18. Quando o Cristo disse: “Bem-aventurados
os aflitos, o reino dos céus lhes pertence”, não se referia de
modo geral aos que sofrem, visto que sofrem todos os que se
encontram na Terra, quer ocupem tronos, quer jazam sobre a
palha. Mas, ah! Poucos sofrem bem; poucos compreendem que
somente as provas bem suportadas podem conduzi-los ao reino de
Deus. O desânimo é uma falta. Deus vos recusa consolações,
desde que vos falte coragem. A prece é um apoio para a alma;
contudo, não basta: é preciso tenha por base uma fé viva na
bondade de Deus. Ele já muitas vezes vos disse que não coloca
fardos pesados em ombros fracos. O fardo é proporcionado às
forças, como a recompensa o será à resignação e à coragem.
Mais opulenta será a recompensa, do que penosa a aflição.

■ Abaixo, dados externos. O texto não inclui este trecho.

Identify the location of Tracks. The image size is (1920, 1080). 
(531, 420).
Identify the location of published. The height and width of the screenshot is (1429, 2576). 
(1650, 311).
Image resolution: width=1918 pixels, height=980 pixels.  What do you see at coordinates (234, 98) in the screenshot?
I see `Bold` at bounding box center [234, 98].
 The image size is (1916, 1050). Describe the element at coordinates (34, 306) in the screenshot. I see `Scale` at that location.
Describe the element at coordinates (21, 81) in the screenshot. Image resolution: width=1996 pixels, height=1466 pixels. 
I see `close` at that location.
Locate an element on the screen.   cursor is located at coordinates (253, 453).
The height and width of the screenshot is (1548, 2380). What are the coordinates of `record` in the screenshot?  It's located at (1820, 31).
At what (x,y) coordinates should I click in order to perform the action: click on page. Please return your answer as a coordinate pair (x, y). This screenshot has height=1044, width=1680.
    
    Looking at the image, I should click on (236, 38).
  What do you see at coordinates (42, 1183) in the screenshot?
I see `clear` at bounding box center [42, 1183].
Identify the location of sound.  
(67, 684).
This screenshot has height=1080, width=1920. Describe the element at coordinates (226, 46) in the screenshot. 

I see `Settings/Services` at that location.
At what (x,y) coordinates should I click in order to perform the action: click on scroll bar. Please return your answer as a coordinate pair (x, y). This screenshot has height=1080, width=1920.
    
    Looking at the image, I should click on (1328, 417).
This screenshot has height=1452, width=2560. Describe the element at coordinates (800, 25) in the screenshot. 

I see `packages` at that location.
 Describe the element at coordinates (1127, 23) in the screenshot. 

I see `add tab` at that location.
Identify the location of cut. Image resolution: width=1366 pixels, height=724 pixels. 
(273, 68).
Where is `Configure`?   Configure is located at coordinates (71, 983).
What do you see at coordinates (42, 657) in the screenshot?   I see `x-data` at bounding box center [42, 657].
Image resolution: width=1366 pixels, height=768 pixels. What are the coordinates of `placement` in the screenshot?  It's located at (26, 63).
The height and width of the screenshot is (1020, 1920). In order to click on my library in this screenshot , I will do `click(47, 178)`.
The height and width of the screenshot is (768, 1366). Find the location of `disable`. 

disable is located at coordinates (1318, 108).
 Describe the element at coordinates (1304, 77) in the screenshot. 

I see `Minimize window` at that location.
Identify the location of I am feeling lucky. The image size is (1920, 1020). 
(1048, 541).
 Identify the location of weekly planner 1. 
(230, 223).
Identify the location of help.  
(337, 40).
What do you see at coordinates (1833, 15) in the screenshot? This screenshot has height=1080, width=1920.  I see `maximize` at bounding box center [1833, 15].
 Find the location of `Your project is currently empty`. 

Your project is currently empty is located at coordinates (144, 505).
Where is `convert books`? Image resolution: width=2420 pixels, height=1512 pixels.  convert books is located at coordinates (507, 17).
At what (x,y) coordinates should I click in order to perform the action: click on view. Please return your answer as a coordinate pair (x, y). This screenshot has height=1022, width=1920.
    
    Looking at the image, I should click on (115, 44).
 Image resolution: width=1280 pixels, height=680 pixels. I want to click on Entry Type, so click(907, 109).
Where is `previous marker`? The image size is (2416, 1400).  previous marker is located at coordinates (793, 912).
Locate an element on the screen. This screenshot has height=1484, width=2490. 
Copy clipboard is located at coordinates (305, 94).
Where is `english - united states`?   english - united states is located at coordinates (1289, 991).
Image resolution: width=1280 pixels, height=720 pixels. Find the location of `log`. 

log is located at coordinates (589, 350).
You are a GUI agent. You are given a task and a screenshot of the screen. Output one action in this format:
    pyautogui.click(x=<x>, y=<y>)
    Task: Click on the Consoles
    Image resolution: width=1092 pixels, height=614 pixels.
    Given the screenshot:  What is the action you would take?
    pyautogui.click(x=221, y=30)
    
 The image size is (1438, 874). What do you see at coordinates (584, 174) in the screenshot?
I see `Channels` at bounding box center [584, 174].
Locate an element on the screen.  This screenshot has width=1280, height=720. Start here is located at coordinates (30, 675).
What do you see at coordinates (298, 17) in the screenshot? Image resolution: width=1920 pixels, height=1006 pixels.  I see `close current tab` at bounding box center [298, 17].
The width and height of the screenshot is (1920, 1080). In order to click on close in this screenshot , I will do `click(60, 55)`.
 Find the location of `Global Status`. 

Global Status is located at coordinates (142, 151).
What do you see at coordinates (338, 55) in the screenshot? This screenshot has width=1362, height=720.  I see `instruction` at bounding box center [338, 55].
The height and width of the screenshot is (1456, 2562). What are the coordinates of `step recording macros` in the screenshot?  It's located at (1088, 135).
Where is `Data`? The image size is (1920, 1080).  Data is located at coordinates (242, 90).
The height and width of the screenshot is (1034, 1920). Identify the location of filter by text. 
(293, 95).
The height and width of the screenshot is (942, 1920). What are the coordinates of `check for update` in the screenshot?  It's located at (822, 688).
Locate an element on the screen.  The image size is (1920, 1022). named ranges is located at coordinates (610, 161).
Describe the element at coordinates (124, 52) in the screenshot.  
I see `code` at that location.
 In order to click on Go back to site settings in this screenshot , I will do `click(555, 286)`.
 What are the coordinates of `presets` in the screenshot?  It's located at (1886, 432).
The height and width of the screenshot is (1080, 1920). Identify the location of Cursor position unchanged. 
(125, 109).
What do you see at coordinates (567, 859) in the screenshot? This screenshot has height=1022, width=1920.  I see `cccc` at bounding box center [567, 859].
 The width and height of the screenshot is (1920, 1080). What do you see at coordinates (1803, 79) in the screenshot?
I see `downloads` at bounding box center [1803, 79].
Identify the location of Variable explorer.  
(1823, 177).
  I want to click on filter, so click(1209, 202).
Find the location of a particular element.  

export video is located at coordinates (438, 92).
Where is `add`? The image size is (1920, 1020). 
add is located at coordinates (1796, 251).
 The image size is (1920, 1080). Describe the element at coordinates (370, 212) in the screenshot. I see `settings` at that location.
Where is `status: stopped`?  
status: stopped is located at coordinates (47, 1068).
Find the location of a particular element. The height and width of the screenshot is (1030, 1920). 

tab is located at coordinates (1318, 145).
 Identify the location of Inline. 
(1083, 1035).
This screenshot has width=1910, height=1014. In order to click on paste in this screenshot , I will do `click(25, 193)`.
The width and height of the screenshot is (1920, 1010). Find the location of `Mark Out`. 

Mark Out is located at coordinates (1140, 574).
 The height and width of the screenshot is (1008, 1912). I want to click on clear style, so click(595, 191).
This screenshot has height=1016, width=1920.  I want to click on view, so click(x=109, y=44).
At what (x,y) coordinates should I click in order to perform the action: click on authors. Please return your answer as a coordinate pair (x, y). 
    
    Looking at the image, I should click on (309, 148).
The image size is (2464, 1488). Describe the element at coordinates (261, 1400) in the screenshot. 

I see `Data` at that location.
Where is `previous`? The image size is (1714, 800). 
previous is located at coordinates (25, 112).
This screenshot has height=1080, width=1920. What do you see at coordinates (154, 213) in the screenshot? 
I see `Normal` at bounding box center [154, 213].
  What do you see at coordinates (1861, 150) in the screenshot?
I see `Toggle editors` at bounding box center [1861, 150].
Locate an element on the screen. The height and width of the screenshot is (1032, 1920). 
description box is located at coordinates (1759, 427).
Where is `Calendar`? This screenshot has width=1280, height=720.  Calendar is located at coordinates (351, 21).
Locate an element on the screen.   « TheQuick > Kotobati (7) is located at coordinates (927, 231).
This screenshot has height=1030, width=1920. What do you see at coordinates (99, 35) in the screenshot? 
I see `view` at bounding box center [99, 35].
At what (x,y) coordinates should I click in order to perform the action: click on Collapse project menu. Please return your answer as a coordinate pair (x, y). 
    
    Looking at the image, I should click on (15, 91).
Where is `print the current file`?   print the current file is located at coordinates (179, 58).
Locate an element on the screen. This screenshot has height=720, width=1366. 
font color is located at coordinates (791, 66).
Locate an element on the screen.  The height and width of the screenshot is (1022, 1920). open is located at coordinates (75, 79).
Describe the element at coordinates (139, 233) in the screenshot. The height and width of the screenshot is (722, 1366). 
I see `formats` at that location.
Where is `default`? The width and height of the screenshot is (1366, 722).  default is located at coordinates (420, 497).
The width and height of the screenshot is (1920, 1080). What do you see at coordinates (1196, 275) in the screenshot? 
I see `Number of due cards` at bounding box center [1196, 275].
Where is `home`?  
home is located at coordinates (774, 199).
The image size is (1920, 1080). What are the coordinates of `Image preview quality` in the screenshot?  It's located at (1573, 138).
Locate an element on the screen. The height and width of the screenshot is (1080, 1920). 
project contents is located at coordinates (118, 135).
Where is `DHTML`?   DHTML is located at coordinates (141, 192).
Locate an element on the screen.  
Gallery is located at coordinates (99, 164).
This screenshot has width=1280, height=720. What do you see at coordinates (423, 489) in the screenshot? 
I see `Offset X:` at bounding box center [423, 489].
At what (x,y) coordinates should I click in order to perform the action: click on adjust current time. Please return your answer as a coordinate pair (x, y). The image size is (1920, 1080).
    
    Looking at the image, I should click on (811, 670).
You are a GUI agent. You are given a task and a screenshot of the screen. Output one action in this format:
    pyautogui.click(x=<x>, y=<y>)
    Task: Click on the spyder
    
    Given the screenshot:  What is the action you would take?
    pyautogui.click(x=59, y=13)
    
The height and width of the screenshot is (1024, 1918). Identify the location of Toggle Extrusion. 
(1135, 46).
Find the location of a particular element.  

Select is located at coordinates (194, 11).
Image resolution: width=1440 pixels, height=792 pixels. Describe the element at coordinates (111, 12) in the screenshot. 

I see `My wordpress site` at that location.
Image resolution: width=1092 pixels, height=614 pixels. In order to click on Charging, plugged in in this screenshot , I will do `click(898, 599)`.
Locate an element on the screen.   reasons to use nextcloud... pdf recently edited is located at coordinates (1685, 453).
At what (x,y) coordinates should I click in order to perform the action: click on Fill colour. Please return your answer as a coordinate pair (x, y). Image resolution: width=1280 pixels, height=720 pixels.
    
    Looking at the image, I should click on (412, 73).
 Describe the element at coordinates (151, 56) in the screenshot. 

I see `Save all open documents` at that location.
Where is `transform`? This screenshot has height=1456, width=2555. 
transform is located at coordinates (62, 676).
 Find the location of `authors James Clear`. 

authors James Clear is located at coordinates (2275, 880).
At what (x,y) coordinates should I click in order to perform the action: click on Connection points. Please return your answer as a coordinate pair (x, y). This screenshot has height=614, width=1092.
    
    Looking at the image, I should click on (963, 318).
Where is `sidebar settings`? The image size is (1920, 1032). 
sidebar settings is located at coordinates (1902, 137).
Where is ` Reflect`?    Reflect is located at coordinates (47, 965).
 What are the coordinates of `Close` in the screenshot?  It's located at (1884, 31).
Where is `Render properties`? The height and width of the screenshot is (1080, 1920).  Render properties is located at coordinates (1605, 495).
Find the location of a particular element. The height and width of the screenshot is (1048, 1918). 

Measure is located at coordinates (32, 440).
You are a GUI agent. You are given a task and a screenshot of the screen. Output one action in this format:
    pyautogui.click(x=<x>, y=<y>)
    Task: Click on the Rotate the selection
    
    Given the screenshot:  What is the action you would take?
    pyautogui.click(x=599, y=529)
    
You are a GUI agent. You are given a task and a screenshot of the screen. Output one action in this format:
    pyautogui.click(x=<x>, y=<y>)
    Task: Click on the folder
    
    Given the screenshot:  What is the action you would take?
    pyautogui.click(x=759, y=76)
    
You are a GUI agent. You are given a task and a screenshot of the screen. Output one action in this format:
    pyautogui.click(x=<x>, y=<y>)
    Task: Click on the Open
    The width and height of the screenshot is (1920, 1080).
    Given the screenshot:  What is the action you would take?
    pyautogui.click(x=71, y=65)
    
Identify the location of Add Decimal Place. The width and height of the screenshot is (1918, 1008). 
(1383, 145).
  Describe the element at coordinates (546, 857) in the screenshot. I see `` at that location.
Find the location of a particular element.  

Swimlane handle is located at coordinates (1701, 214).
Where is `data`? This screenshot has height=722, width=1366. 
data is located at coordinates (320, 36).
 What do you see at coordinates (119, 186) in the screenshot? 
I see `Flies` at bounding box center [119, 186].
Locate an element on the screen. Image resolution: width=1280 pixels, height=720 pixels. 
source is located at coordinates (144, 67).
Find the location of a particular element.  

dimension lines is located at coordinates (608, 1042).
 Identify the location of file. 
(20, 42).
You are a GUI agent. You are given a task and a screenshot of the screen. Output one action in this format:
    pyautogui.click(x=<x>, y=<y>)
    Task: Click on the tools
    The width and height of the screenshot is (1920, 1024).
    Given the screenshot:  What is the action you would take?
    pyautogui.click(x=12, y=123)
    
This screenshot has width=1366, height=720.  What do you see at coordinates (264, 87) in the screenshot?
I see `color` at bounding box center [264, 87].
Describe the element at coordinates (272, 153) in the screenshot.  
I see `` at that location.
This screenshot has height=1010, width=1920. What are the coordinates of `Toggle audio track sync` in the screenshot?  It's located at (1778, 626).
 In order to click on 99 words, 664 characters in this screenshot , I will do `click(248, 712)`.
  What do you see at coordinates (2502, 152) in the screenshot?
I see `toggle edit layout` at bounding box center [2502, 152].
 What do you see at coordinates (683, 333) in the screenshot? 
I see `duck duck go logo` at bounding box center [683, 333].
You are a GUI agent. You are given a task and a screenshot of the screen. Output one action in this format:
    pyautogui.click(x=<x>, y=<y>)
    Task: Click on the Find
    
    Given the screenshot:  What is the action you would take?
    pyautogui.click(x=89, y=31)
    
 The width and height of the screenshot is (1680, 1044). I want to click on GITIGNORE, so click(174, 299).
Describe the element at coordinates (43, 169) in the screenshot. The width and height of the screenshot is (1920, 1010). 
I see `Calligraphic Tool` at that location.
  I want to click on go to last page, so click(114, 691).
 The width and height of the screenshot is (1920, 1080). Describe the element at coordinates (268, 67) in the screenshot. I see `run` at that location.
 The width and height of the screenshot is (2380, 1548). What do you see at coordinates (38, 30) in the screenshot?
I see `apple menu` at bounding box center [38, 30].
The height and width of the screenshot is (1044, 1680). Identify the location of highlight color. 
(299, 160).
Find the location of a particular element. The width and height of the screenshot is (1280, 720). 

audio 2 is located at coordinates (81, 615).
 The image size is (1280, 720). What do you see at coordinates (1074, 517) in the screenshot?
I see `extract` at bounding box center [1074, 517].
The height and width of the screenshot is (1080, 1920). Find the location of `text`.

Cumpre, porém, merecê-la, e é para isso que a vida se
apresenta cheia de tribulações.
O militar que não é mandado para as linhas de fogo fica
descontente, porque o repouso no campo nenhuma ascensão de
posto lhe faculta. Sede, pois, como o militar e não desejeis
um repouso em que o vosso corpo se enervaria e se entorpeceria
a vossa alma.
Alegrai-vos, quando Deus vos enviar para a luta. Não consiste
esta no fogo da batalha, mas nos amargores da vida, onde, às
vezes, de mais coragem se há mister do que num combate
sangrento, porquanto não é raro que aquele que se mantém firme
em presença do inimigo fraqueje nas tenazes de uma pena moral.
Nenhuma recompensa obtém o homem por essa espécie de coragem;
mas, Deus lhe reserva palmas de vitória e uma situação
gloriosa.
Quando vos advenha uma causa de sofrimento ou de
contrariedade, sobreponde-vos a ela, e, quando houverdes
conseguido dominar os ímpetos da impaciência, da cólera, ou do
desespero, dizei, de vós para convosco, cheio de justa
satisfação: “Fui o mais forte”.
Bem-aventurados os aflitos pode então traduzir-se assim:
Bem-aventurados os que têm ocasião de provar sua fé, sua
firmeza, sua perseverança e sua submissão à vontade de Deus,
porque terão centuplicada a alegria que lhes falta na Terra,
porque depois do labor virá o repouso.